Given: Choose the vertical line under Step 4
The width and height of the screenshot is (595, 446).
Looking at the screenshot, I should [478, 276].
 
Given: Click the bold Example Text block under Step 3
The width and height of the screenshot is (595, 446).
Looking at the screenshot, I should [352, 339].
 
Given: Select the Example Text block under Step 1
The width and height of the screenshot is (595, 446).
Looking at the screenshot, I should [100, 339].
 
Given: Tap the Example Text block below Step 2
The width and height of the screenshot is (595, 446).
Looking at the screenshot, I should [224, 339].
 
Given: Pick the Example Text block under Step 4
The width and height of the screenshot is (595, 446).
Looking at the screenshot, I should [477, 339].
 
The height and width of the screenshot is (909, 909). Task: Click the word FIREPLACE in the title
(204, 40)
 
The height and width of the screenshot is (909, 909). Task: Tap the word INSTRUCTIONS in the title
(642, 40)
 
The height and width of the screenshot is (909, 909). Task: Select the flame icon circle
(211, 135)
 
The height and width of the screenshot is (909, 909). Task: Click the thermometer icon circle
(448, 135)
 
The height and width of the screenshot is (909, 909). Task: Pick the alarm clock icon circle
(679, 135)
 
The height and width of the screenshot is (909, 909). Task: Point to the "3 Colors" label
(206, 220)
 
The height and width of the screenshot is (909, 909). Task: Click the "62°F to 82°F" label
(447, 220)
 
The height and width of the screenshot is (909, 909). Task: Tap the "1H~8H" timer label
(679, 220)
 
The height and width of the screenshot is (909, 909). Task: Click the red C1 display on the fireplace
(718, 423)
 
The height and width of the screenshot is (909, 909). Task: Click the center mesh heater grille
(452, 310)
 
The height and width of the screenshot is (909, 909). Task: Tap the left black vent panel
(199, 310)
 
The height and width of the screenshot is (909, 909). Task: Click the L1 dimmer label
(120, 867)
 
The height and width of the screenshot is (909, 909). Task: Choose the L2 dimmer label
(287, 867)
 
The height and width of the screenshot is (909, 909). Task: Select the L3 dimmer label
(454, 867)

▶ _Set task_
Reproduce the lines of the material from the line containing "flame icon circle" through the end of the material, inclusive. Keep the requests unchanged, scale every coordinate in the answers by 0.2, round each result to a whole number with halves rounded up, and give only these lines.

▶ _Finished task_
The height and width of the screenshot is (909, 909). Task: Select the flame icon circle
(42, 27)
 
The height and width of the screenshot is (909, 909). Task: Click the thermometer icon circle
(90, 27)
 
The height and width of the screenshot is (909, 909). Task: Pick the alarm clock icon circle
(136, 27)
 
The height and width of the screenshot is (909, 909). Task: Point to the "3 Colors" label
(41, 44)
 
The height and width of the screenshot is (909, 909). Task: Click the "62°F to 82°F" label
(89, 44)
 
The height and width of the screenshot is (909, 909). Task: Tap the "1H~8H" timer label
(136, 44)
 
The height and width of the screenshot is (909, 909). Task: Click the red C1 display on the fireplace
(144, 85)
 
The height and width of the screenshot is (909, 909). Task: Click the center mesh heater grille
(90, 62)
 
The height and width of the screenshot is (909, 909). Task: Tap the left black vent panel
(40, 62)
 
The height and width of the screenshot is (909, 909). Task: Click the L1 dimmer label
(24, 173)
 
The height and width of the screenshot is (909, 909). Task: Choose the L2 dimmer label
(57, 173)
 
The height and width of the screenshot is (909, 909). Task: Select the L3 dimmer label
(91, 173)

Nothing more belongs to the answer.